HOW TO COMPLETE THIS TASK: Where a line holds the word "legend", copy it from the records.

EXTRACTED RECORDS:
# # #

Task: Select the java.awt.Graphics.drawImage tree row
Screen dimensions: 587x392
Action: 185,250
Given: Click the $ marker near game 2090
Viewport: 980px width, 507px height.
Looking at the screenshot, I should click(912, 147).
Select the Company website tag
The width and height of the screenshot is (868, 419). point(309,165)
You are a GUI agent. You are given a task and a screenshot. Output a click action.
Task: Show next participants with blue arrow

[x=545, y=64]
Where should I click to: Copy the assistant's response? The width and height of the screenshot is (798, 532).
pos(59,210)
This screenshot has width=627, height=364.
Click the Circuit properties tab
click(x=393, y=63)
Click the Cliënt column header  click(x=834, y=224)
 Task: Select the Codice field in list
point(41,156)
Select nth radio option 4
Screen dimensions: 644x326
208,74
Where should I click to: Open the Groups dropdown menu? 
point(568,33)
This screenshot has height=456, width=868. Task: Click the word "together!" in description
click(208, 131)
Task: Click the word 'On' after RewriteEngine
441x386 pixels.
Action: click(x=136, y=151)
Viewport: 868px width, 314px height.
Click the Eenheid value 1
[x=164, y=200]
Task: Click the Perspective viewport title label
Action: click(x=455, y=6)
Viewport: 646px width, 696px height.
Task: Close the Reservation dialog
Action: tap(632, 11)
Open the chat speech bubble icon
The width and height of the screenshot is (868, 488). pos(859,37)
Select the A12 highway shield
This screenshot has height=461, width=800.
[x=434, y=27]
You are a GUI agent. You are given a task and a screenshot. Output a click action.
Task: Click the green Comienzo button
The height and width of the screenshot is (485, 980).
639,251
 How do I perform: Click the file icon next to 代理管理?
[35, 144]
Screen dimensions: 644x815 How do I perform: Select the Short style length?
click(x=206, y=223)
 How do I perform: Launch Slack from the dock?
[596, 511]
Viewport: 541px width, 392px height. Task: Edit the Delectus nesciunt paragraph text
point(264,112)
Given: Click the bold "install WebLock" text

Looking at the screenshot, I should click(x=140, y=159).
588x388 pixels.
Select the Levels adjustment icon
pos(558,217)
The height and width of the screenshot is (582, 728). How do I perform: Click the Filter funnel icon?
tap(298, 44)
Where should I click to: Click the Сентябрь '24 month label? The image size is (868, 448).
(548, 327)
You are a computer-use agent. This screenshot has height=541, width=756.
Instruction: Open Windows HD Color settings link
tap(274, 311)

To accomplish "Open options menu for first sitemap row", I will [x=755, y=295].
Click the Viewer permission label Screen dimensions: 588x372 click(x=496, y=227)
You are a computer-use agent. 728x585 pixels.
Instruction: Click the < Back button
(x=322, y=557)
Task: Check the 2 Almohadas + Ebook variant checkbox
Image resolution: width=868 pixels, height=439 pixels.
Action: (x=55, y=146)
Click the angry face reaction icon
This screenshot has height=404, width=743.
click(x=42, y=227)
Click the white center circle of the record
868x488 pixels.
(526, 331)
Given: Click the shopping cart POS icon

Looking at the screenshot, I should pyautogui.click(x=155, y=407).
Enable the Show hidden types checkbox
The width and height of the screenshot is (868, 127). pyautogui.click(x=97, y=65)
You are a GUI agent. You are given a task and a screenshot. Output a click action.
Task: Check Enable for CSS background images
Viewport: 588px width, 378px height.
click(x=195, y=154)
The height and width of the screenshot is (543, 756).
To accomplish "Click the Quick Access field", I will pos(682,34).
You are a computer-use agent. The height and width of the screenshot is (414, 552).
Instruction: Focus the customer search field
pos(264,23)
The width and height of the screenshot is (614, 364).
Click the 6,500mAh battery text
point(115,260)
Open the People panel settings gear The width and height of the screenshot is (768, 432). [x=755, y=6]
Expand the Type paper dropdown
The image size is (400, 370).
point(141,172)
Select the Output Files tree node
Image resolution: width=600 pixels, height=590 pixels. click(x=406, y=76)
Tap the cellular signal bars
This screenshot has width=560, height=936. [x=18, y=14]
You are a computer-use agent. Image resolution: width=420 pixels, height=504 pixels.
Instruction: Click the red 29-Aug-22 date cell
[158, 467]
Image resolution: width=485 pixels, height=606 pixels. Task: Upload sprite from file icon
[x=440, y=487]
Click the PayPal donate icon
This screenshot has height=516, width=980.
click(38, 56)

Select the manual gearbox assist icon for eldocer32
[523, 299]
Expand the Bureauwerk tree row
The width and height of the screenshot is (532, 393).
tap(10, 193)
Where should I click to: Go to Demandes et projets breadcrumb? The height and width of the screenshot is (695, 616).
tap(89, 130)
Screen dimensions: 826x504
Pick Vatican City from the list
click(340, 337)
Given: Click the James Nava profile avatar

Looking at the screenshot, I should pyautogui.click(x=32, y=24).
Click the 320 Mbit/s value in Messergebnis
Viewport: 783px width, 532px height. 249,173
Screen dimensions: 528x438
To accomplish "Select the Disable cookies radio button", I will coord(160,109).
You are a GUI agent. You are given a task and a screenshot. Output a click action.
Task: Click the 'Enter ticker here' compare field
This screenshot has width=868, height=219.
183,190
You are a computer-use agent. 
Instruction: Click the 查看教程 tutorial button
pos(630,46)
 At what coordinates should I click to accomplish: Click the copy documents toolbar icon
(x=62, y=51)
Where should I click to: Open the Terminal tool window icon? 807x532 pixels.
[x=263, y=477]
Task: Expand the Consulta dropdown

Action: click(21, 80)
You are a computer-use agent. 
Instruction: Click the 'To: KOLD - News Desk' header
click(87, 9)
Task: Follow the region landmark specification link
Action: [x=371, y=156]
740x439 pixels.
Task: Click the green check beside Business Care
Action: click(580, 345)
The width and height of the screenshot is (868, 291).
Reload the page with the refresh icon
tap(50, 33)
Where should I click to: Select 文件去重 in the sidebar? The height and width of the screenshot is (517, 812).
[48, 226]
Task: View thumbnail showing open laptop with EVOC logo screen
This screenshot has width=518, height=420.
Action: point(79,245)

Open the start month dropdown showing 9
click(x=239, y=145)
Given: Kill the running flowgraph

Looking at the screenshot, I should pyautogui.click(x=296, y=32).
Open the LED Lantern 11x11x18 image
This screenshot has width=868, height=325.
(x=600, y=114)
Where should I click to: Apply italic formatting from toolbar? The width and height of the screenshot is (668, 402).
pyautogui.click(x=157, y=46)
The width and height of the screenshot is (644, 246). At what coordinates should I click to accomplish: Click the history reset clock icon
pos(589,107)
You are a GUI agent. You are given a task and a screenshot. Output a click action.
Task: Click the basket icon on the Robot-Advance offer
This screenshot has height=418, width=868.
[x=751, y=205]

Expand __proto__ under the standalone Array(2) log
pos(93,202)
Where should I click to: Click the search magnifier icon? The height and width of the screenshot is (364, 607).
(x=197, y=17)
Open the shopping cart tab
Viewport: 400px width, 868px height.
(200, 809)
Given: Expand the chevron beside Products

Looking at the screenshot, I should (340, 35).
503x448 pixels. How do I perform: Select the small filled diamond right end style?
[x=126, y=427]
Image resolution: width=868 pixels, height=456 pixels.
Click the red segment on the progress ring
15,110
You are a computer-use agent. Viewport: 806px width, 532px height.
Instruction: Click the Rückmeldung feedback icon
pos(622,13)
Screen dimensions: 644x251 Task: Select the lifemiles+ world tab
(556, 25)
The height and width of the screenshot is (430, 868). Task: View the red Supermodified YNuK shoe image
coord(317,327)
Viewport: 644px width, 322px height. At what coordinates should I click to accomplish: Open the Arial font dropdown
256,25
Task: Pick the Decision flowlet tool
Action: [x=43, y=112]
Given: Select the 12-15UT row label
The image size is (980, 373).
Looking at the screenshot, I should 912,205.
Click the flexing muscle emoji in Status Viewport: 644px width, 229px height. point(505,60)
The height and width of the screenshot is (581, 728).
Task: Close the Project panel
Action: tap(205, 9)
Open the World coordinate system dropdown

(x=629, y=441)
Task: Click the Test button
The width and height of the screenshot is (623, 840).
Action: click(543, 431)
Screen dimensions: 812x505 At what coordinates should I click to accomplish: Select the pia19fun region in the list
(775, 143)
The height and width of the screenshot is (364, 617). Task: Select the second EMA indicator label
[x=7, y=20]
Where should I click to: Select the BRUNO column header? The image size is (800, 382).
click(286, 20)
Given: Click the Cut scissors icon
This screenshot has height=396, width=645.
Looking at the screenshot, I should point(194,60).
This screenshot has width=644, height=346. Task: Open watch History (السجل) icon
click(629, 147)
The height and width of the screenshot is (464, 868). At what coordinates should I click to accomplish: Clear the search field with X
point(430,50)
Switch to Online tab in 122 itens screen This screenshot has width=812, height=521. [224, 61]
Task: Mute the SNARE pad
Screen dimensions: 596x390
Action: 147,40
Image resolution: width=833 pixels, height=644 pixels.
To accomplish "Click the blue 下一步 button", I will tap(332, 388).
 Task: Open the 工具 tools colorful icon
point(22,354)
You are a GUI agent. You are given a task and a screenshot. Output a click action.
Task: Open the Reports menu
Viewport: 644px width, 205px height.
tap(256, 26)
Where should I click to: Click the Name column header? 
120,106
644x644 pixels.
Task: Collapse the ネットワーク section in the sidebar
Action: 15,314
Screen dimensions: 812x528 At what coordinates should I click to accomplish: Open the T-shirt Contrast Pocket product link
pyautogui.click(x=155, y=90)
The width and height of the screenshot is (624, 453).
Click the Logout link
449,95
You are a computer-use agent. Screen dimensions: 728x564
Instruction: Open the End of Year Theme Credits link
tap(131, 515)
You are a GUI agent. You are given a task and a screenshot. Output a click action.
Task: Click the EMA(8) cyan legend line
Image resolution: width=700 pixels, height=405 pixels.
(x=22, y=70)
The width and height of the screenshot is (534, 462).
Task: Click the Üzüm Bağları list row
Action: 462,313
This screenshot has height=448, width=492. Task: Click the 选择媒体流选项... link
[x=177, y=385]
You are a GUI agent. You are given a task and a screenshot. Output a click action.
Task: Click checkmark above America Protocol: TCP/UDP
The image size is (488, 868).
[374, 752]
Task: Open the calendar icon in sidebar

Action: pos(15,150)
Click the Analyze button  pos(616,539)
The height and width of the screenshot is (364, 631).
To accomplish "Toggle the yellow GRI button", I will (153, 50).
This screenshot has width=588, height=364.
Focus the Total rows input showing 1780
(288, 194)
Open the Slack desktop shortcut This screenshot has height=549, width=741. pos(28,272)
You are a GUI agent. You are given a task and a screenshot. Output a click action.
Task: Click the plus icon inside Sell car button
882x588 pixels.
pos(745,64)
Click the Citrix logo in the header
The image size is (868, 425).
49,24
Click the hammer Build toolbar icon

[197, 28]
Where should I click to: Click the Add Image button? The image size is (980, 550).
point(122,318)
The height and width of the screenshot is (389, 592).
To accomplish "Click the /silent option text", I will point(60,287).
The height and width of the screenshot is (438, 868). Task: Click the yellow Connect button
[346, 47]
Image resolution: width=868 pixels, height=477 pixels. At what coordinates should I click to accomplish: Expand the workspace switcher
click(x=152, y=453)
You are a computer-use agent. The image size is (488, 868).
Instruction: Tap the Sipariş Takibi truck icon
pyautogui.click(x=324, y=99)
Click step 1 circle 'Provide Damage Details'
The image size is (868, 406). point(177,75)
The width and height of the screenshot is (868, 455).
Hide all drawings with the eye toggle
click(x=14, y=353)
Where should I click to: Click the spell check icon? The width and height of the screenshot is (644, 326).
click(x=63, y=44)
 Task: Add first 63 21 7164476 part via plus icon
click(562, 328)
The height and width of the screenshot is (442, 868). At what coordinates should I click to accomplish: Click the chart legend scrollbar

# # #

THE COMPLETED TASK:
Task: Click the EMA(8) cyan legend line
The height and width of the screenshot is (442, 868). At what coordinates should I click to accomplish: Click the chart legend scrollbar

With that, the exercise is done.